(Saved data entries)
-=-=-
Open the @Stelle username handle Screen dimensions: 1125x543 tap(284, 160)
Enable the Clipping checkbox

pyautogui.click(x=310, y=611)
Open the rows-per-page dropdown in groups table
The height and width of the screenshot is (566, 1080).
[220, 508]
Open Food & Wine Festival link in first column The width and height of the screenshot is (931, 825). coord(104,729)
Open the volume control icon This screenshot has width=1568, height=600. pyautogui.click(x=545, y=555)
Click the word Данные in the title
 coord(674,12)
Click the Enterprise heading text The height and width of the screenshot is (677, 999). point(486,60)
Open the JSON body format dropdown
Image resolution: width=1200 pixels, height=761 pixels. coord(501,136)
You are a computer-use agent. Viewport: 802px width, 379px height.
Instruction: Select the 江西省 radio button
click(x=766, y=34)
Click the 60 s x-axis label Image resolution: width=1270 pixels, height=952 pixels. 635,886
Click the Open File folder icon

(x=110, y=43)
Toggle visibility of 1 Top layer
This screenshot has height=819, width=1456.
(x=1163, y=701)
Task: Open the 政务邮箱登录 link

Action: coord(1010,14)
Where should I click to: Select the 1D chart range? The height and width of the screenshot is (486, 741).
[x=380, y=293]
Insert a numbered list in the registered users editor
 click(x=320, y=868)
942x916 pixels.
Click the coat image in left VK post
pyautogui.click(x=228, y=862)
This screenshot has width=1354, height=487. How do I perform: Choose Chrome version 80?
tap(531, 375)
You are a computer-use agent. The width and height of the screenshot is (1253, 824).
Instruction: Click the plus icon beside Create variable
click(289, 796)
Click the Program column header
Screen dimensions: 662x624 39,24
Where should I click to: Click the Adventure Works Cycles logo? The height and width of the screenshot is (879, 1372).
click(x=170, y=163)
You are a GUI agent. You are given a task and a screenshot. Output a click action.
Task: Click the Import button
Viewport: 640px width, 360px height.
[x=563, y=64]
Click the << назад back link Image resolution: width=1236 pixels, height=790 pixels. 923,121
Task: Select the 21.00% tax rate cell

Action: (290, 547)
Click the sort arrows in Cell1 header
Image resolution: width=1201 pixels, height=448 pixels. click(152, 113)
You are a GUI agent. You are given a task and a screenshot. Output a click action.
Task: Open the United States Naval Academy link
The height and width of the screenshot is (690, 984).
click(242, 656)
-=-=-
Problem details: With the line that contains "Task: Click the Import button" as your start, reproduce the data above exactly through its last line, and nothing before that start.

Problem solution:
Task: Click the Import button
Viewport: 640px width, 360px height.
[x=563, y=64]
Click the << назад back link Image resolution: width=1236 pixels, height=790 pixels. 923,121
Task: Select the 21.00% tax rate cell

Action: (290, 547)
Click the sort arrows in Cell1 header
Image resolution: width=1201 pixels, height=448 pixels. click(152, 113)
You are a GUI agent. You are given a task and a screenshot. Output a click action.
Task: Open the United States Naval Academy link
The height and width of the screenshot is (690, 984).
click(242, 656)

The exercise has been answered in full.